== Given entries ==

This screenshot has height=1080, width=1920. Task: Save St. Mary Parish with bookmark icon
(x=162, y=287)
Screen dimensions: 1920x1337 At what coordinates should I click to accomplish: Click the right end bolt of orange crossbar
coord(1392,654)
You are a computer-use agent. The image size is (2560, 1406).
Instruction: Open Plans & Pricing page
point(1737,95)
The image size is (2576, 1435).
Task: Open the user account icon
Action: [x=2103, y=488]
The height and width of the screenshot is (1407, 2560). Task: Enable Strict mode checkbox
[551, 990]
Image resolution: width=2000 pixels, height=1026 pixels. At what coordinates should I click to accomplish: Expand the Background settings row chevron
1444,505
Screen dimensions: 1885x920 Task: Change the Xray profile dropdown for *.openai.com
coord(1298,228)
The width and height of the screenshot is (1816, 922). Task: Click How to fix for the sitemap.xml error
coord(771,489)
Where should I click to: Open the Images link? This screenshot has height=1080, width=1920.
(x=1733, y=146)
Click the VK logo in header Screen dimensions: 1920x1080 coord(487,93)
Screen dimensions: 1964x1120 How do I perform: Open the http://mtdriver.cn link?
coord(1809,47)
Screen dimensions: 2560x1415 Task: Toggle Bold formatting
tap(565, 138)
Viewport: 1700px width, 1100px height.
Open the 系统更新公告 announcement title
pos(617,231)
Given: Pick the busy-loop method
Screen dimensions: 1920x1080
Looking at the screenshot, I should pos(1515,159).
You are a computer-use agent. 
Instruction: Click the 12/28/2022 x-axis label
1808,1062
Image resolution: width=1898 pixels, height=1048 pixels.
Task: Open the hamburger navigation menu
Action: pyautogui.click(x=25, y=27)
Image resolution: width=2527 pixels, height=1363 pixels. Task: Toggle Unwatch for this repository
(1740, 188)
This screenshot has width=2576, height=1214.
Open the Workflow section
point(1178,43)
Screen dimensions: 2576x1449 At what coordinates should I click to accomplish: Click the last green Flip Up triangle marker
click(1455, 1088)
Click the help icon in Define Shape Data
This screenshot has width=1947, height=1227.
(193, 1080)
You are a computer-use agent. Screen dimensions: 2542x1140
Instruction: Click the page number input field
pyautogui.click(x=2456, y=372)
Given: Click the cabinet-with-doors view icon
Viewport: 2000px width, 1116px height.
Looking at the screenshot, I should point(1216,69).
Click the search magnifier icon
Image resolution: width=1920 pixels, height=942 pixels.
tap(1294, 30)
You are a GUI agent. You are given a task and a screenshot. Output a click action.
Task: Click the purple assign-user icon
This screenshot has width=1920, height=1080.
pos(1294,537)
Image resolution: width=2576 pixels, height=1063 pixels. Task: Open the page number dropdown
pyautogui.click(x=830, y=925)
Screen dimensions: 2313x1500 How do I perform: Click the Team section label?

===

**What you will do:**
Gather each line in these records that contains the string "agent".

**The answer:**
You are a computer-use agent. The image size is (2560, 1406).
You are a computer-use agent. 
You are a computer-use agent. Screen dimensions: 2542x1140
You are a GUI agent. You are given a task and a screenshot. Output a click action.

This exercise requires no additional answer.